As for the Question is STDistance fast? well that's difficult to say really, I think a better question is "Is it fast in comparison to.....", it's difficult to say yes or no, unless you have something to compare it to.
Spatial Indexes are one of the primary reasons for moving your data to geographically aware database they are optimised to produce the best results for a given task, but like any database, if you create bad indexes, then you will get bad performance.
In general you should definitely see a speed increase of some sort, because the maths in the sorting and indexing are more aware of the data's purpose as opposed to just being fairly linear in operation like a normal index is.
Bear in mind as well, that the more beefy the SQL server machine is, the better results you'll get.
One last point to mention is management of the data, if your using a GIS aware database, then that opens the avenue for you to use a GIS package such as ArcMap or MapInfo to manage, correct and visualise your data, meaning corrections are very easy to do by pointing, clicking and dragging.
My advice would be to create a side by side table to your existing one, that is formatted for spatial operations, then write a few stored procs and do some timing tests, see which comes out the best. If you have a significant increase just on the basic operations your doing, then that's justification alone, if it's about equal then your decision really hinges on, what new functionality you actually want to achieve.

Most efficient way to get points within radius of a point with sql server spatial

I am trying to work out the most efficient query to get points within a radius of a given point.

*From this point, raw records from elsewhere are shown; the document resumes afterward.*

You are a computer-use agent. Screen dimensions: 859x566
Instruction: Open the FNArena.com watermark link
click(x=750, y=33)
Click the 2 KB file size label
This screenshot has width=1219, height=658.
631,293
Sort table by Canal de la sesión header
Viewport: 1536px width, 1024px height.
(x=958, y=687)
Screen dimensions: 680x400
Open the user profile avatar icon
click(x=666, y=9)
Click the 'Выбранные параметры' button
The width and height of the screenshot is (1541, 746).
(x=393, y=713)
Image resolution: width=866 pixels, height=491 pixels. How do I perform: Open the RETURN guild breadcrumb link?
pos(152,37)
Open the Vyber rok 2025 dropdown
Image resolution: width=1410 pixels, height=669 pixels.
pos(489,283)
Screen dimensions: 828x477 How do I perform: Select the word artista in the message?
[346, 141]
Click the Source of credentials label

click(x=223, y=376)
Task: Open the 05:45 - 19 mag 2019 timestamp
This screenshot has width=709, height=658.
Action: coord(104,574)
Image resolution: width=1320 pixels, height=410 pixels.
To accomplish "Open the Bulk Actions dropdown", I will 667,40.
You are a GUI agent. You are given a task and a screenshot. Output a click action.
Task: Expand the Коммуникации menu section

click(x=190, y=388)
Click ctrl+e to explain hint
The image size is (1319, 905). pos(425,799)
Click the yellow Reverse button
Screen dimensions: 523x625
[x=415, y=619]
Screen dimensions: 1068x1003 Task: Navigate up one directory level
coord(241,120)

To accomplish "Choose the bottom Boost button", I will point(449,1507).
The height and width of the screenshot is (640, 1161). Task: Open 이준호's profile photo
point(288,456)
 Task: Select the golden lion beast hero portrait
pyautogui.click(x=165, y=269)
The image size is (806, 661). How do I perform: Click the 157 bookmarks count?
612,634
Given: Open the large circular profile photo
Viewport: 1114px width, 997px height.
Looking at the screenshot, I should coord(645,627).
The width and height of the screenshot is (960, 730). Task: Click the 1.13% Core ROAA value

The results do not have to be very accurate so I would favor speed over accuracy.
We have tried using a where clause comparing distance of points using STDistance like this (where #point and v.GeoPoint are geography types):
WHERE v.GeoPoint.STDistance(#point) <= #radius
Also one using STIntersects similar to this:
WHERE #point.STBuffer(#radius).STIntersects(v.GeoPoint) = 1
Are either of these queries preferred or is there another function that I have missed?
If accuracy is not paramount then using the Filter function might be a good idea:
http://msdn.microsoft.com/en-us/library/cc627367.aspx
This can i many cases be orders of magnitude faster because it does not do the check to see if your match was exact.
In the index the data is stored in a grid pattern, so how viable this approach is probably depends on your spatial index options.
Also, if you don't have to many matches then doing a filter first, and then doing a full intersect might be viable.